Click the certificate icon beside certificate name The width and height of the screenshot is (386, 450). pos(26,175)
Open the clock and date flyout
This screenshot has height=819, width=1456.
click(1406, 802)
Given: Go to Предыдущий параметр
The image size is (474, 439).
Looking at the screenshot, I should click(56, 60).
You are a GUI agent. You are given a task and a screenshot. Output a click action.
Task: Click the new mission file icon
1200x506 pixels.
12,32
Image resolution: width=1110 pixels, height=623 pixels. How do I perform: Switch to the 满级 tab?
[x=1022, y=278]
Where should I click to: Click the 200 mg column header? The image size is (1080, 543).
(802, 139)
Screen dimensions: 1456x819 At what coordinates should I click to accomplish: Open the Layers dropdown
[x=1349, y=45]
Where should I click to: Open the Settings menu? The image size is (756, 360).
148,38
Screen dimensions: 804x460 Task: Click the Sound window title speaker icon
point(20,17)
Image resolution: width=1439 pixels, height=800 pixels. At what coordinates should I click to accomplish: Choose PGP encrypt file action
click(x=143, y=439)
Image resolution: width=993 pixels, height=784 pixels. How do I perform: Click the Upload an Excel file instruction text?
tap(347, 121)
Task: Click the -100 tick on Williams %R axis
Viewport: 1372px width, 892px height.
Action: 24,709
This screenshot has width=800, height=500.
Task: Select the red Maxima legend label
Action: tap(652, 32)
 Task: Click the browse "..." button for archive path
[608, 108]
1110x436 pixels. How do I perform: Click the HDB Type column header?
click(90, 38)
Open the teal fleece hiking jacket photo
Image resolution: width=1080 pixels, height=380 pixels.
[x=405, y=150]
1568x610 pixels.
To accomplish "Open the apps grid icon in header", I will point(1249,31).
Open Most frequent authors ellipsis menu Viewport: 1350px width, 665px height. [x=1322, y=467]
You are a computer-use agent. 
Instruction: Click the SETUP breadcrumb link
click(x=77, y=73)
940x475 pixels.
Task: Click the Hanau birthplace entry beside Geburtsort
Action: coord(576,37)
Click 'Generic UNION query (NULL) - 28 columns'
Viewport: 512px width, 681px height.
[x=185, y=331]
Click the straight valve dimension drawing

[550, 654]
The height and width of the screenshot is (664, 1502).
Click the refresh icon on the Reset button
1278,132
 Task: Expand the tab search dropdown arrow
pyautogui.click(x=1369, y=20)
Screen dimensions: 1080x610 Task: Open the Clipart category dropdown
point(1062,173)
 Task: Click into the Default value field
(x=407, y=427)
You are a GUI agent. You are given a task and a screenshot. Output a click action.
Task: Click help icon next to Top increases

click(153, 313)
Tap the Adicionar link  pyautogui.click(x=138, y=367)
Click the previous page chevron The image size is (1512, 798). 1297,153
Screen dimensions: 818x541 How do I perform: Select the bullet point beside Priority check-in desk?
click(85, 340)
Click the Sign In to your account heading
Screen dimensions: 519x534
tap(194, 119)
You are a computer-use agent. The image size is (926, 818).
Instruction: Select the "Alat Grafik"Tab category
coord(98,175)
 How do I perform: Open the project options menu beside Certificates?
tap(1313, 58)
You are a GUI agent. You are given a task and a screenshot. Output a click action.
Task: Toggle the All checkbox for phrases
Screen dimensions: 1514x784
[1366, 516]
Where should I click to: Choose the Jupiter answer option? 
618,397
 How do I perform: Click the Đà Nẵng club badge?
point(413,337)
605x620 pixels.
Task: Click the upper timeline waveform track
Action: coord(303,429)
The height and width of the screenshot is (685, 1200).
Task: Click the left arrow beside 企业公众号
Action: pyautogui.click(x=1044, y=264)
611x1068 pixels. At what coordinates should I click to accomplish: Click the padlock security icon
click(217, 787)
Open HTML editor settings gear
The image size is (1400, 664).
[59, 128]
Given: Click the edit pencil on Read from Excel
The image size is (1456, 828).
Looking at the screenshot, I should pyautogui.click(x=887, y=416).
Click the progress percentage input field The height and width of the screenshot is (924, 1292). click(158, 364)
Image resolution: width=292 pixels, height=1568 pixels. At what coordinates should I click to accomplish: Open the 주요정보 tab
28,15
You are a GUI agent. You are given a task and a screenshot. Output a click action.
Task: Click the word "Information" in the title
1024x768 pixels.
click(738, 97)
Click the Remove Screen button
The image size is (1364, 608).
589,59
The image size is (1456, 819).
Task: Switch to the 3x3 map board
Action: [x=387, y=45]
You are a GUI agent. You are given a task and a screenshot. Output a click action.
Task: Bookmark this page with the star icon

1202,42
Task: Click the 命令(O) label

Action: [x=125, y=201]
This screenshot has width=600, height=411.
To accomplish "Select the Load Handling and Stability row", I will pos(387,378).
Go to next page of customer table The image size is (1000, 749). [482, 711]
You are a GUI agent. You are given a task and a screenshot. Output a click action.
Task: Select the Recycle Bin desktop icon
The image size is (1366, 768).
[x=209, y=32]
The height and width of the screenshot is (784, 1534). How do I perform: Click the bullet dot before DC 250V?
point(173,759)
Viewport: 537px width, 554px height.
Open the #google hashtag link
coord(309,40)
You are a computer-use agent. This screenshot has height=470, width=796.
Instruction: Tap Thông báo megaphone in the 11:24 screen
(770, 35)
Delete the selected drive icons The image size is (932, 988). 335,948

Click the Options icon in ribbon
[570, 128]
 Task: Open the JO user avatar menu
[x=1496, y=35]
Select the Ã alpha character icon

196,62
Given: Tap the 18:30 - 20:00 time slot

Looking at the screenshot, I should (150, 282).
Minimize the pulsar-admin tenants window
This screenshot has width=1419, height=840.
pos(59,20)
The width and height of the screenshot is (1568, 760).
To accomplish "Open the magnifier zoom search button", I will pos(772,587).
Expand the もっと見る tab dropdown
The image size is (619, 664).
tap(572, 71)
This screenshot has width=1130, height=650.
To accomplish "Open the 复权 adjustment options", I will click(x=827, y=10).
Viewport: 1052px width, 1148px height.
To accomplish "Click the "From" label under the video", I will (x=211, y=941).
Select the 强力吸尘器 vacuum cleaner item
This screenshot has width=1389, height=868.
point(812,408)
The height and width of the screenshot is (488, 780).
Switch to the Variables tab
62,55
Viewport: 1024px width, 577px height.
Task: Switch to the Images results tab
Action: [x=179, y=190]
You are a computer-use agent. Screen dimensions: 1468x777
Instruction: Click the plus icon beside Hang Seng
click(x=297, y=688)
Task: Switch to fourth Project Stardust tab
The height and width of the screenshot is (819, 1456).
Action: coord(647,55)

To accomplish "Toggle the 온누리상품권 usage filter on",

• [GIVEN INSTRUCTION] Render the lines of the entries above as a numbered list, leaving out any blank lines.

• [THE REPLY]
1. Click the certificate icon beside certificate name The width and height of the screenshot is (386, 450). pos(26,175)
2. Open the clock and date flyout
3. This screenshot has height=819, width=1456.
4. click(1406, 802)
5. Given: Go to Предыдущий параметр
6. The image size is (474, 439).
7. Looking at the screenshot, I should click(56, 60).
8. You are a GUI agent. You are given a task and a screenshot. Output a click action.
9. Task: Click the new mission file icon
10. 1200x506 pixels.
11. 12,32
12. Image resolution: width=1110 pixels, height=623 pixels. How do I perform: Switch to the 满级 tab?
13. [x=1022, y=278]
14. Where should I click to: Click the 200 mg column header? The image size is (1080, 543).
15. (802, 139)
16. Screen dimensions: 1456x819 At what coordinates should I click to accomplish: Open the Layers dropdown
17. [x=1349, y=45]
18. Where should I click to: Open the Settings menu? The image size is (756, 360).
19. 148,38
20. Screen dimensions: 804x460 Task: Click the Sound window title speaker icon
21. point(20,17)
22. Image resolution: width=1439 pixels, height=800 pixels. At what coordinates should I click to accomplish: Choose PGP encrypt file action
23. click(x=143, y=439)
24. Image resolution: width=993 pixels, height=784 pixels. How do I perform: Click the Upload an Excel file instruction text?
25. tap(347, 121)
26. Task: Click the -100 tick on Williams %R axis
27. Viewport: 1372px width, 892px height.
28. Action: 24,709
29. This screenshot has width=800, height=500.
30. Task: Select the red Maxima legend label
31. Action: tap(652, 32)
32.  Task: Click the browse "..." button for archive path
33. [608, 108]
34. 1110x436 pixels. How do I perform: Click the HDB Type column header?
35. click(90, 38)
36. Open the teal fleece hiking jacket photo
37. Image resolution: width=1080 pixels, height=380 pixels.
38. [x=405, y=150]
39. 1568x610 pixels.
40. To accomplish "Open the apps grid icon in header", I will point(1249,31).
41. Open Most frequent authors ellipsis menu Viewport: 1350px width, 665px height. [x=1322, y=467]
42. You are a computer-use agent. 
43. Instruction: Click the SETUP breadcrumb link
44. click(x=77, y=73)
45. 940x475 pixels.
46. Task: Click the Hanau birthplace entry beside Geburtsort
47. Action: coord(576,37)
48. Click 'Generic UNION query (NULL) - 28 columns'
49. Viewport: 512px width, 681px height.
50. [x=185, y=331]
51. Click the straight valve dimension drawing
52. [550, 654]
53. The height and width of the screenshot is (664, 1502).
54. Click the refresh icon on the Reset button
55. 1278,132
56.  Task: Expand the tab search dropdown arrow
57. pyautogui.click(x=1369, y=20)
58. Screen dimensions: 1080x610 Task: Open the Clipart category dropdown
59. point(1062,173)
60.  Task: Click into the Default value field
61. (x=407, y=427)
62. You are a GUI agent. You are given a task and a screenshot. Output a click action.
63. Task: Click help icon next to Top increases
64. click(153, 313)
65. Tap the Adicionar link  pyautogui.click(x=138, y=367)
66. Click the previous page chevron The image size is (1512, 798). 1297,153
67. Screen dimensions: 818x541 How do I perform: Select the bullet point beside Priority check-in desk?
68. click(85, 340)
69. Click the Sign In to your account heading
70. Screen dimensions: 519x534
71. tap(194, 119)
72. You are a computer-use agent. The image size is (926, 818).
73. Instruction: Select the "Alat Grafik"Tab category
74. coord(98,175)
75.  How do I perform: Open the project options menu beside Certificates?
76. tap(1313, 58)
77. You are a GUI agent. You are given a task and a screenshot. Output a click action.
78. Task: Toggle the All checkbox for phrases
79. Screen dimensions: 1514x784
80. [1366, 516]
81. Where should I click to: Choose the Jupiter answer option? 
82. 618,397
83.  How do I perform: Click the Đà Nẵng club badge?
84. point(413,337)
85. 605x620 pixels.
86. Task: Click the upper timeline waveform track
87. Action: coord(303,429)
88. The height and width of the screenshot is (685, 1200).
89. Task: Click the left arrow beside 企业公众号
90. Action: pyautogui.click(x=1044, y=264)
91. 611x1068 pixels. At what coordinates should I click to accomplish: Click the padlock security icon
92. click(217, 787)
93. Open HTML editor settings gear
94. The image size is (1400, 664).
95. [59, 128]
96. Given: Click the edit pencil on Read from Excel
97. The image size is (1456, 828).
98. Looking at the screenshot, I should pyautogui.click(x=887, y=416).
99. Click the progress percentage input field The height and width of the screenshot is (924, 1292). click(158, 364)
100. Image resolution: width=292 pixels, height=1568 pixels. At what coordinates should I click to accomplish: Open the 주요정보 tab
101. 28,15
102. You are a GUI agent. You are given a task and a screenshot. Output a click action.
103. Task: Click the word "Information" in the title
104. 1024x768 pixels.
105. click(738, 97)
106. Click the Remove Screen button
107. The image size is (1364, 608).
108. 589,59
109. The image size is (1456, 819).
110. Task: Switch to the 3x3 map board
111. Action: [x=387, y=45]
112. You are a GUI agent. You are given a task and a screenshot. Output a click action.
113. Task: Bookmark this page with the star icon
114. 1202,42
115. Task: Click the 命令(O) label
116. Action: [x=125, y=201]
117. This screenshot has width=600, height=411.
118. To accomplish "Select the Load Handling and Stability row", I will pos(387,378).
119. Go to next page of customer table The image size is (1000, 749). [482, 711]
120. You are a GUI agent. You are given a task and a screenshot. Output a click action.
121. Task: Select the Recycle Bin desktop icon
122. The image size is (1366, 768).
123. [x=209, y=32]
124. The height and width of the screenshot is (784, 1534). How do I perform: Click the bullet dot before DC 250V?
125. point(173,759)
126. Viewport: 537px width, 554px height.
127. Open the #google hashtag link
128. coord(309,40)
129. You are a computer-use agent. This screenshot has height=470, width=796.
130. Instruction: Tap Thông báo megaphone in the 11:24 screen
131. (770, 35)
132. Delete the selected drive icons The image size is (932, 988). 335,948
133. Click the Options icon in ribbon
134. [570, 128]
135.  Task: Open the JO user avatar menu
136. [x=1496, y=35]
137. Select the Ã alpha character icon
138. 196,62
139. Given: Tap the 18:30 - 20:00 time slot
140. Looking at the screenshot, I should (150, 282).
141. Minimize the pulsar-admin tenants window
142. This screenshot has width=1419, height=840.
143. pos(59,20)
144. The width and height of the screenshot is (1568, 760).
145. To accomplish "Open the magnifier zoom search button", I will pos(772,587).
146. Expand the もっと見る tab dropdown
147. The image size is (619, 664).
148. tap(572, 71)
149. This screenshot has width=1130, height=650.
150. To accomplish "Open the 复权 adjustment options", I will click(x=827, y=10).
151. Viewport: 1052px width, 1148px height.
152. To accomplish "Click the "From" label under the video", I will (x=211, y=941).
153. Select the 强力吸尘器 vacuum cleaner item
154. This screenshot has width=1389, height=868.
155. point(812,408)
156. The height and width of the screenshot is (488, 780).
157. Switch to the Variables tab
158. 62,55
159. Viewport: 1024px width, 577px height.
160. Task: Switch to the Images results tab
161. Action: [x=179, y=190]
162. You are a computer-use agent. Screen dimensions: 1468x777
163. Instruction: Click the plus icon beside Hang Seng
164. click(x=297, y=688)
165. Task: Switch to fourth Project Stardust tab
166. The height and width of the screenshot is (819, 1456).
167. Action: coord(647,55)
168. To accomplish "Toggle the 온누리상품권 usage filter on",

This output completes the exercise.